Modern Türk edebiyatının en önemli romancılarından biri olan Tarık Buğra, eserlerinde Türk toplumunun geçirdiği büyük dönüşümleri, bireyin iç hesaplaşmalarını ve milli mücadele ruhunu derinlikli bir şekilde işlemiştir. Onu diğer yazarlardan ayıran en belirgin özellik, tarihi ve toplumsal olayları "sıradan insan"ın gözünden, psikolojik derinlikle anlatmasıdır.

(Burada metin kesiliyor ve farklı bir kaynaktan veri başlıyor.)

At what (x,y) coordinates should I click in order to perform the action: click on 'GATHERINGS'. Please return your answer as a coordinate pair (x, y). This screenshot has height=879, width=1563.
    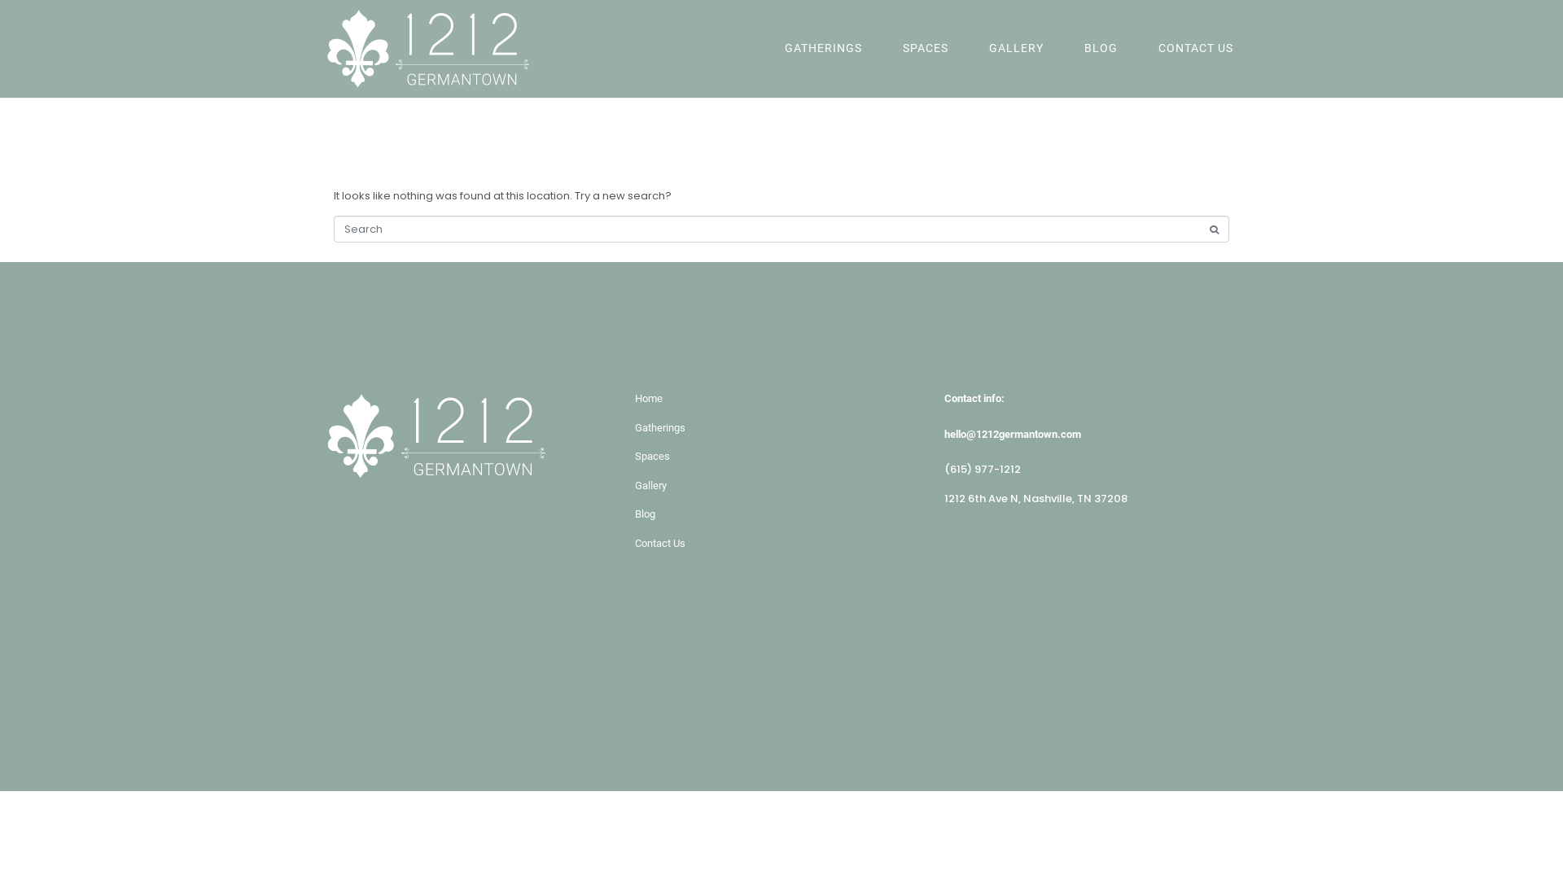
    Looking at the image, I should click on (823, 48).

Tarık Buğra, roman, hikaye, tiyatro ve deneme türlerinde eserler vermiş olsa da asıl gücünü romanlarında göstermiştir. Eserlerinde sade, akıcı ama derinlikli bir dil kullanır. Kahramanları genellikle ikilemler içinde, toplumla veya kendi içleriyle çatışma halindedir.
Buğra'nın şaheseri kabul edilir. Kurtuluş Savaşı'nı, bir "İstanbullu Hoca"nın (Mehmet Reşit Efendi) "Küçük Ağa"ya dönüşümü üzerinden anlatır. Roman, savaşın cephe gerisini, insanların aidiyet, inanç ve vatan sevgisi arasındaki bocalamalarını eşsiz bir şekilde resmeder. Tarihi bir olayı, tek bir kahramanın içsel yolculuğuyla harmanlaması bakımından Türk edebiyatında bir dönüm noktasıdır.
Osmanlı Devleti'nin kurucusu Osman Gazi'nin hayatını, bir "insan" olarak portresini çizerek anlatan tarihi bir romandır. Osmancık'ın bir bey olma, devlet kurma sorumluluğunu taşıma ve aşk (Mal Hatun) ile güç arasındaki dengeyi bulma mücadelesi işlenir. Eser, bir devletin doğuş felsefesini, töresini ve insani boyutlarını anlamak isteyen herkes için temel bir kaynaktır.
Küçük Ağa romanının devamı niteliğindedir. Milli Mücadele sonrası Ankara'sında, yeni kurulan devletin iç çekişmeleri ve "Küçük Ağa"nın bu yeni düzene adapte olma çabalarını konu alır.
Serbest Fırka denemesi (1930) dönemini bir Anadolu kasabası üzerinden anlatan politik bir romandır. Demokrasi arayışı, umutlar ve hayal kırıklıkları üzerine derin bir eserdir.
Tarık Buğra, "toplum için sanat" anlayışının çok güçlü olduğu bir dönemde, önceliği "insan"a ve onun ruh haline verdi. Tarihi roman türüne psikolojik bir derinlik kazandırdı. Onun eserleri, Türkiye'nin yakın geçmişini anlamak, milli mücadele ruhunu ve devlet kurma bilincini bir edebiyat şaheseri üzerinden özümsemek isteyen herkesin mutlaka okuması gereken temel taşlardır. Küçük Ağa ve Osmancık ise bu mirasın en parlak iki mücevheridir.